Blue Jay began to descend and spotted Oliver immediately. He had a sword of his own—no replacement for Hunyadi’s blade, which still hung in the palace—but it would do. A couple of human thugs grabbed hold of Julianna and began to pull her from her saddle. Lost Ones had formed a protective wedge around Oliver’s mount, just trying to get him out of the city. But he spurred the horse past them, and then jumped down into the crowd, sword in hand. On foot, now, he went after the thugs who were dragging Julianna into the midst of the fray.
Panic shot through Blue Jay. They’d gone through too much for Oliver to be killed now. Much as he hated to admit it, the symbolic victory Ty’Lis would achieve if the Legend-Born were killed was too much too allow. It didn’t matter that Collette still lived, somewhere. Blue Jay counted Oliver as a friend, but more than that was at stake.
He darted toward the ground, wind whipping his feathers as he pinned his wings back. Fifteen feet above the heads of the crowd, he transformed again from bird to man. Dancing in the air, he dropped down into the chaos.
Even as he did, Blue Jay saw Julianna grab a fistful of the long hair of one of her attackers.

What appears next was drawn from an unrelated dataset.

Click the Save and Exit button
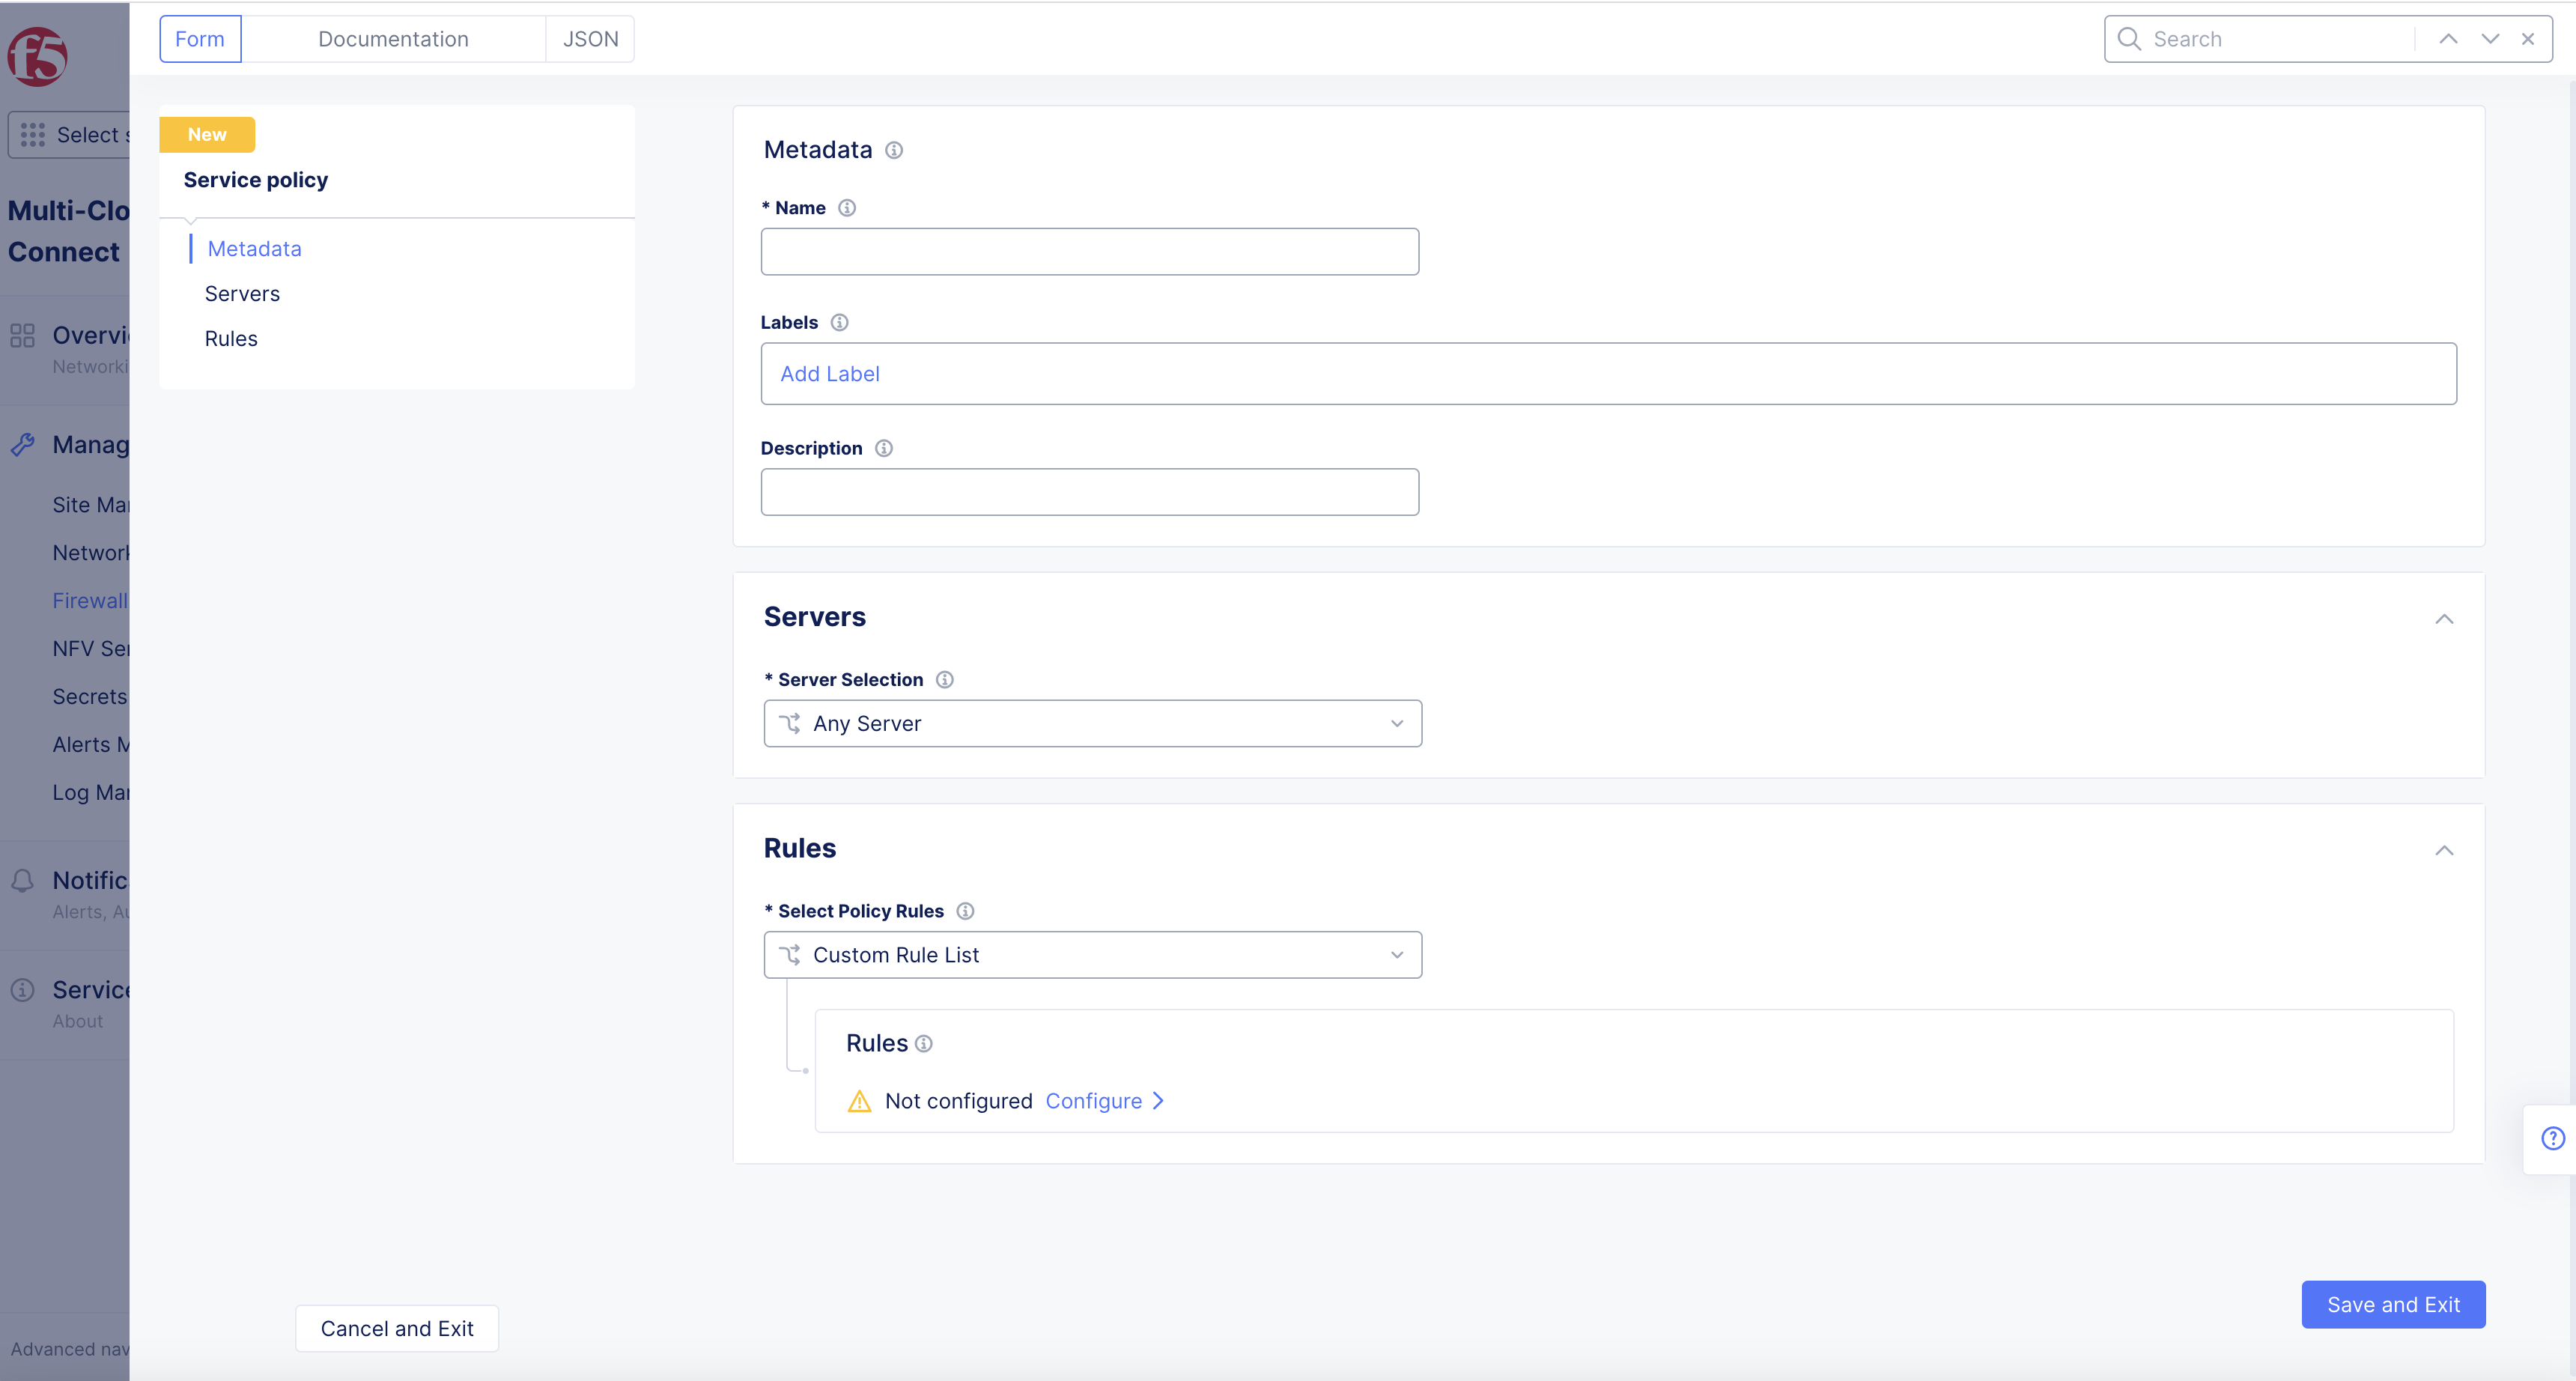[x=2393, y=1304]
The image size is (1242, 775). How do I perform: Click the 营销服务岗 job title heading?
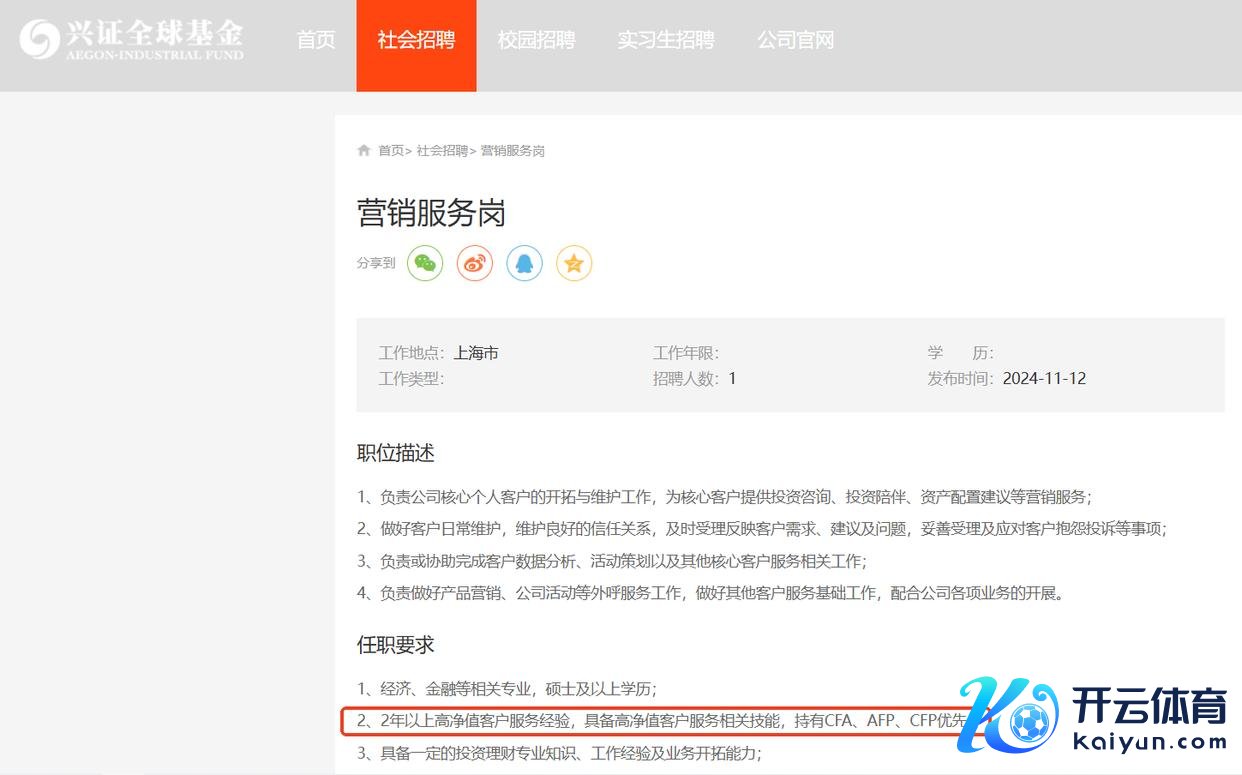pyautogui.click(x=431, y=213)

She drove her forehead into his nose, yanking him toward her by his scalp. The unwashed warrior staggered back, hands going to his bleeding, broken nose, and Julianna drop-kicked him in the groin.
She spun, ready to face the other.
Oliver reached her then, stepping between her and the potbellied man. The fool laughed and raised a cudgel
in one hand. Oliver slashed the man’s arm, severing tendons and breaking bone, then turned the tip of the sword and followed through with a lunge that drove the blade through the man’s right shoulder even before his cudgel could hit the ground.
Blue Jay whipped through a small group of Lost Ones and a pair of creatures who looked like knotted masses of black seaweed, their tentacles whipping at his face. Blood and green ichor flew into the air as his mystical wings cut them down. The trickster no longer hesitated.
“Well done,” he said as he stepped up to Oliver and Julianna.
“How much further?” Julianna asked, her voice sharp.
“One more turn.”
Oliver brandished his sword, keeping a black, wraithlike creature at bay. “Let’s go,” he said, and then they were off again, rushing along as though carried on the current of a swift river.
Blue Jay let out a battle cry. The other Borderkind who heard it might not have known the significance, but they recognized his voice and picked up their pace. They were breaking free now, the flow of the exodus too powerful to be contained in this one street.
“You know what I noticed?” Oliver said, glancing at Blue Jay as he ran. “No Perytons. No Atlantean giants.”
“Yeah. Good for us. But bad for Hunyadi, I think. Atlantis has sent its worst against Euphrasia.”
Oliver had no reply for that but his dark determination turned even more grim. They fought together to the next turn in the road. Another fire had started behind them, likely thanks to Li. The burning man had left a trail of charred and flaming corpses behind them. Blue Jay caught sight of him several times with Grin and Cheval. They had become almost like family to him by now, and he worried for them.
When they rounded the corner, the opposition began to break up. At the end of the road—at the edge of the city—a single person stood in their path. Even from a distance she was beautiful, her long red hair flowing around her shoulders and down her back. Her dress seemed like little more than a thin shift. Sunlight streamed around her, silhouetting her body.